Structural profiling of cell type specific TF networks. (a) Structural robustness was measured simulating attacks (removing high degree nodes (red)) and errors (removing randomly selected nodes). (b) Networks characterization was done measuring topological features of every network. (c) Each network was compared to random model networks by measuring its dissimilarity to an analogous ensemble of homogeneous and scale-free networks.

After applying these steps to each tissue-specific network, we rank the networks based on the robustness of their behavior, we identify those displaying the most extreme response, and we statistically explain the behavior in terms of predictive topological features and relative deviation from analogous homogeneous and heterogeneous random models. Thus, starting from an input set of tissue-specific networks, our framework produces a structural robustness ranking, a set of structural features underlying the behavior, and a mapping of the networks into the homogeneous-heterogeneous network space.

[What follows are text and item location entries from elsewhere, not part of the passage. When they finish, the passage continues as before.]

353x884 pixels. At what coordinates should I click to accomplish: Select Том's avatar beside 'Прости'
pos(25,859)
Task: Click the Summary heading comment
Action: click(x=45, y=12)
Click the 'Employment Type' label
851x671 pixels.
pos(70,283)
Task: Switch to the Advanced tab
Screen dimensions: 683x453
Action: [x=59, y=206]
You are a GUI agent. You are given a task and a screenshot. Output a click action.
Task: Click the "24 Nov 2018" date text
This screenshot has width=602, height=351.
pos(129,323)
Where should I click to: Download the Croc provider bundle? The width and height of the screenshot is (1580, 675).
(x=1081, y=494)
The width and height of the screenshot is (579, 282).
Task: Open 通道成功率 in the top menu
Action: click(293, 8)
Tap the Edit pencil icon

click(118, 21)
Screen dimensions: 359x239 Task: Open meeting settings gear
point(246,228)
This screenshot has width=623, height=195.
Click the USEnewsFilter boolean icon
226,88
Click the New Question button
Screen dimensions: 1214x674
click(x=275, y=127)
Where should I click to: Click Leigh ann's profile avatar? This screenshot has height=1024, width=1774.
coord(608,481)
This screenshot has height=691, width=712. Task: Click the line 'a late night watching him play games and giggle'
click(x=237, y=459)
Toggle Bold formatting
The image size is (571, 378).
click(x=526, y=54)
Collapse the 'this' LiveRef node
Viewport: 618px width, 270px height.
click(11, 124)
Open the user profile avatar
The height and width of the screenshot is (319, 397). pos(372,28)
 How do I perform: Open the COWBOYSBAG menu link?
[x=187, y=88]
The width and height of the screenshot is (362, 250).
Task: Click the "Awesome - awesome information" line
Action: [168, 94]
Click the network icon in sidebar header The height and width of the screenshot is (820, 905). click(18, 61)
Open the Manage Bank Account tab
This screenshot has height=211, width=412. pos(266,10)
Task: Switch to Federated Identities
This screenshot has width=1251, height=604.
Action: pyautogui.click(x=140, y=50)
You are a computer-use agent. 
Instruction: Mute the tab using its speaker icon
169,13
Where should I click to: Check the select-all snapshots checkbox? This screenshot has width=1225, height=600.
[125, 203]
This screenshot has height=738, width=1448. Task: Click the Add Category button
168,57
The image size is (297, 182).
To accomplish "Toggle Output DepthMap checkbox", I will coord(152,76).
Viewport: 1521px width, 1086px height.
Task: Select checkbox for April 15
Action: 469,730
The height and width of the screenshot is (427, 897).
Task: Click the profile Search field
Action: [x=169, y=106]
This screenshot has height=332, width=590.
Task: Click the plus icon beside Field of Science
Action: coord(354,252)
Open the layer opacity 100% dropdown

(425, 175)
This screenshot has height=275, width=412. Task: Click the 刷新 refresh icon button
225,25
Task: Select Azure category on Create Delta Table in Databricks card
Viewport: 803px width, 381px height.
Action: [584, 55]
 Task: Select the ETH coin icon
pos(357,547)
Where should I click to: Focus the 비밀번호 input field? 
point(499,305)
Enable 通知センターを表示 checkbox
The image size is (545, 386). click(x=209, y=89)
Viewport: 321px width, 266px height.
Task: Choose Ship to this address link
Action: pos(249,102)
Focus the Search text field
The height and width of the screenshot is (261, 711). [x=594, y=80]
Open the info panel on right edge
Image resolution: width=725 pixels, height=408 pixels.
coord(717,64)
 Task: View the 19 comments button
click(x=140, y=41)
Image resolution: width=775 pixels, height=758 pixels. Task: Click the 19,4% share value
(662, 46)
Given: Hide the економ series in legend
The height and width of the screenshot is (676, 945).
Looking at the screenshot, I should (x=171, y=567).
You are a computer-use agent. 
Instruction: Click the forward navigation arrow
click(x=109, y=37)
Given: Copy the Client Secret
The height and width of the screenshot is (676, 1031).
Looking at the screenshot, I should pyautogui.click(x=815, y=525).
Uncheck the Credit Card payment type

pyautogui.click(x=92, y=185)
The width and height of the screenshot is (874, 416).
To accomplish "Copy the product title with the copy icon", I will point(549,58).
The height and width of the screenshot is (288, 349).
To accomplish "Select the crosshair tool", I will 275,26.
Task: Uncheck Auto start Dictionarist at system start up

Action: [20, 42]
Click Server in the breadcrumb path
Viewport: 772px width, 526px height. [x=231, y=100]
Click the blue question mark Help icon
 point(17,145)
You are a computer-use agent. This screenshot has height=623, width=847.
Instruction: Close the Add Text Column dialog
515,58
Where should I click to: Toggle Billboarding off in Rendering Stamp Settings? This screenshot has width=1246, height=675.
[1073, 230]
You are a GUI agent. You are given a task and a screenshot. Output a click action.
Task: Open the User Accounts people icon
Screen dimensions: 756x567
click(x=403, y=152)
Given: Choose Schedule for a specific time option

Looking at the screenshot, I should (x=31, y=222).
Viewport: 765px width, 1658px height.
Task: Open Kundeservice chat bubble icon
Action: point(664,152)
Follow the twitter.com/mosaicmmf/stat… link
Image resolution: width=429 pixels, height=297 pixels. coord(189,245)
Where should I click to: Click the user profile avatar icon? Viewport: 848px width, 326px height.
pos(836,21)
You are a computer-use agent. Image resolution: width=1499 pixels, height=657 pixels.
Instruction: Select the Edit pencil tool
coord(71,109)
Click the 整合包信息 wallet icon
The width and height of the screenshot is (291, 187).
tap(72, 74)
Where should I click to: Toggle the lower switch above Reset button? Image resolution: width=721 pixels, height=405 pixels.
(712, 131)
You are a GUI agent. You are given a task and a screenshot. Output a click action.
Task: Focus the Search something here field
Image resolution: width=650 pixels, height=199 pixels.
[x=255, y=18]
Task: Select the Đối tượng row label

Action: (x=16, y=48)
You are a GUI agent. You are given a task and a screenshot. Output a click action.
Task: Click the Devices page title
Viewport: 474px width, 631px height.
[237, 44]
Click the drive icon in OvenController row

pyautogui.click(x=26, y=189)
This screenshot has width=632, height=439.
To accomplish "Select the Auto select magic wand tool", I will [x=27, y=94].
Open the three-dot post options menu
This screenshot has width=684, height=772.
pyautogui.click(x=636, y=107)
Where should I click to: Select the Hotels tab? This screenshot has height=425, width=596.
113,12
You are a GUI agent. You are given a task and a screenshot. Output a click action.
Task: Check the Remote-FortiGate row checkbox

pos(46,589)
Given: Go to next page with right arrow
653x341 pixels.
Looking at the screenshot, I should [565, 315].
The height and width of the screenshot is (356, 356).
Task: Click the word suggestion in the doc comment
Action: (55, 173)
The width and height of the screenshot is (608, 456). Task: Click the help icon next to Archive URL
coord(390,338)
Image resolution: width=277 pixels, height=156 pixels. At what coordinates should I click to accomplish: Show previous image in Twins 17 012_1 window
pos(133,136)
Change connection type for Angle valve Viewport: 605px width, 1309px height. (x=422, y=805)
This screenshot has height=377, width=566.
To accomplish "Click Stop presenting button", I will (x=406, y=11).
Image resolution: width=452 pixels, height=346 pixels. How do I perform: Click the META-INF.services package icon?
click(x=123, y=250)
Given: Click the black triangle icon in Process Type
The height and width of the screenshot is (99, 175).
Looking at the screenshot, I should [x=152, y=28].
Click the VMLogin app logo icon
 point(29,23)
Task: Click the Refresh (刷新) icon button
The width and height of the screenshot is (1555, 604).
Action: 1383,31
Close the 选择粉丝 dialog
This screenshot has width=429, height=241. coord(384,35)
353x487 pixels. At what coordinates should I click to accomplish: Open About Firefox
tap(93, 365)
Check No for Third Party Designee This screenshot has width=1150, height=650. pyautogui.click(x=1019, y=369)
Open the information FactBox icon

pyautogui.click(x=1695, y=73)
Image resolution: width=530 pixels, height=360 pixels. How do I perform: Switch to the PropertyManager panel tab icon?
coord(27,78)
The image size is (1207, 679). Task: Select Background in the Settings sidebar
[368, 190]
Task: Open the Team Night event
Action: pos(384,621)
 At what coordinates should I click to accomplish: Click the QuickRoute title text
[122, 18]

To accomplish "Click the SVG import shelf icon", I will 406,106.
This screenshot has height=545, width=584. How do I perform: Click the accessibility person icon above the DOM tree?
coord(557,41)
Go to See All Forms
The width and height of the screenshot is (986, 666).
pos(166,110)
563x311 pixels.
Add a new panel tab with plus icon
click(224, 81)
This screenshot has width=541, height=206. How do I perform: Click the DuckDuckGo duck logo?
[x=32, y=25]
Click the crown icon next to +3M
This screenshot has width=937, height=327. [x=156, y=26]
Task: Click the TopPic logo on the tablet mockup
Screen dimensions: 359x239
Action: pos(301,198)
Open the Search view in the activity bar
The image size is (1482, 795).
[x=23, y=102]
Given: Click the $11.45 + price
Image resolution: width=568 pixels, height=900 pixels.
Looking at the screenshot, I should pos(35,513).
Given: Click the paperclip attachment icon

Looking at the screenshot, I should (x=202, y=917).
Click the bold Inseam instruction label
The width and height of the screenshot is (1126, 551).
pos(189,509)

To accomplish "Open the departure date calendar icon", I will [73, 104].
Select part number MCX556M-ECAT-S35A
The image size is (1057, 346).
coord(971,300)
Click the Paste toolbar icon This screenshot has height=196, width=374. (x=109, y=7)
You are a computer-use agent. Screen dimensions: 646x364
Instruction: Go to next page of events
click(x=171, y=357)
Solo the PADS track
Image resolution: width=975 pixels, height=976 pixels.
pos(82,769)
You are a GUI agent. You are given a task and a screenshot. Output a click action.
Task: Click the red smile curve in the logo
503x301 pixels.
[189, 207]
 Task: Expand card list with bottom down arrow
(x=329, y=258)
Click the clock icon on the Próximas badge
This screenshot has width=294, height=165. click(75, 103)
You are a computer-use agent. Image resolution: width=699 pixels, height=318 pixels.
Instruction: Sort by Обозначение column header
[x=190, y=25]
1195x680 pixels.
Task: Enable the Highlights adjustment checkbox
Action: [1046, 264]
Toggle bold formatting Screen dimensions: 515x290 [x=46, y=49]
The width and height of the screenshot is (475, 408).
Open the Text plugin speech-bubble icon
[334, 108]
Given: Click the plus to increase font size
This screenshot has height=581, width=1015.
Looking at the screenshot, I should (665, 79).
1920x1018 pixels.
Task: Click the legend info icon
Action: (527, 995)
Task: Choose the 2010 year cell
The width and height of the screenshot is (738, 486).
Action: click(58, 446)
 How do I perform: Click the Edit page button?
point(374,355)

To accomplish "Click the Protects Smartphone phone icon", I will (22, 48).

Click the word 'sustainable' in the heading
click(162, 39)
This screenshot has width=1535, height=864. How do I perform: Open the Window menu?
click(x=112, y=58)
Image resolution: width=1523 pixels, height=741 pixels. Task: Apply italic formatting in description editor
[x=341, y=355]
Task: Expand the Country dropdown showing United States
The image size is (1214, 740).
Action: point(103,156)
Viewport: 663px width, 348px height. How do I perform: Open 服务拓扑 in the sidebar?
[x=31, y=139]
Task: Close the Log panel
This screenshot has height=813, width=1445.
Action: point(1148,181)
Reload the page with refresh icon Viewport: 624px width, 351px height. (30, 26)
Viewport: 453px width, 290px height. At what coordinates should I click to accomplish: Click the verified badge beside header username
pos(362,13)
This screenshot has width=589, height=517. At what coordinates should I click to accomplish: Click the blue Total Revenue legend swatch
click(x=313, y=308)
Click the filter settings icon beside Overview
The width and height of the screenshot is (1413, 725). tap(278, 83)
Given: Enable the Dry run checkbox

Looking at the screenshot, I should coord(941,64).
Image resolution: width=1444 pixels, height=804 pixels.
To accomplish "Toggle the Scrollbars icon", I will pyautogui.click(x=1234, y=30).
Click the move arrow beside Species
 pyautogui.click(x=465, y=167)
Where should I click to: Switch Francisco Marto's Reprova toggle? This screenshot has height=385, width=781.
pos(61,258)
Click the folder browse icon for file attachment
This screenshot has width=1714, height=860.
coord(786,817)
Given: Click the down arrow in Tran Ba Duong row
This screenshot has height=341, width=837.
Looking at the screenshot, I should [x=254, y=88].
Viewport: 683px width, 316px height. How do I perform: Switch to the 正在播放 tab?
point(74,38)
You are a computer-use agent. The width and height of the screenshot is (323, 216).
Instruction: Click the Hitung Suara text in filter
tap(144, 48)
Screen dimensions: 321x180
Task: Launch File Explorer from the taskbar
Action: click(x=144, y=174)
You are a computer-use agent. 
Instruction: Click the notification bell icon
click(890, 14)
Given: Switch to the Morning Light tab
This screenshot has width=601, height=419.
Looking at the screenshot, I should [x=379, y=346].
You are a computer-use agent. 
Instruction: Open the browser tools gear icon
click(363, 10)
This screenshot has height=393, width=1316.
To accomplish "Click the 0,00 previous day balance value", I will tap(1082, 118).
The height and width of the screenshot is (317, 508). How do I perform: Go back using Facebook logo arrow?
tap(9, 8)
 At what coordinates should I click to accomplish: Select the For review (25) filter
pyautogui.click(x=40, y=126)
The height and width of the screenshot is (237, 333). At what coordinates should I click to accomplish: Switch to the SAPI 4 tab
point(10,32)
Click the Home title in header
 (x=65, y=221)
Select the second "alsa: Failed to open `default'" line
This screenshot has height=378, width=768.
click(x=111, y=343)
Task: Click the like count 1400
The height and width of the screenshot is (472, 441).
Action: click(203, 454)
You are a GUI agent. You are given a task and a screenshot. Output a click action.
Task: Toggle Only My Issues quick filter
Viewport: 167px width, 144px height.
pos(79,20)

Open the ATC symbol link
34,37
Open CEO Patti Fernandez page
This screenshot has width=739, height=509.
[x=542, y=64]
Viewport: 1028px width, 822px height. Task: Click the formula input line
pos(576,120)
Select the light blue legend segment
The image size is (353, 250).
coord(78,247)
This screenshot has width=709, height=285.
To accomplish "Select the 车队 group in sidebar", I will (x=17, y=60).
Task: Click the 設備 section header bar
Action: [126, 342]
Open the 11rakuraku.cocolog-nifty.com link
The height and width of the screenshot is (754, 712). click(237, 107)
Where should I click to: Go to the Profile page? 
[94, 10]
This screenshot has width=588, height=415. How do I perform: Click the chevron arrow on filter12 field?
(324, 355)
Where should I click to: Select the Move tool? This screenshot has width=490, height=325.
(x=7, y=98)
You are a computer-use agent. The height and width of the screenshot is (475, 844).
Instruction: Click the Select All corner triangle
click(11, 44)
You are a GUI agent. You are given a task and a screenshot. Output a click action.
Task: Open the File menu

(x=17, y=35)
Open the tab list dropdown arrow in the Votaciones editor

Network structural differences reveal plasticity of systems behavior upon perturbation

It has been shown that a differential response to random structural perturbations (errors) and directed alterations (attacks) enables a concrete distinction between homogeneous and heterogeneous networks in terms of systems’ behavior18. A network representing a real complex system is expected to tolerate random failures, but to be more vulnerable against directed attacks targeting key, connected components. Taking this well-established framework, we evaluated the robustness behavior of TF networks across tissues. The operational definition of structural robustness applied here is based on an intuitive idea: disabling a substantial number of nodes will result in an inevitable functional disintegration of a network2, but the degree of tolerance will vary across tissues. We measured tolerance to random perturbations by randomly removing nodes from the networks and quantifying the change in the size of the largest connected component (giant component), and the change in network efficiency – an approximation to loss or gain of network connectivity (see Methods). For directed attacks, we repeated the experiments but sequentially removing nodes in decreasing order of centrality (degree) (Fig. 1a). We profiled the response to perturbations in 41 human and 25 mouse tissue networks.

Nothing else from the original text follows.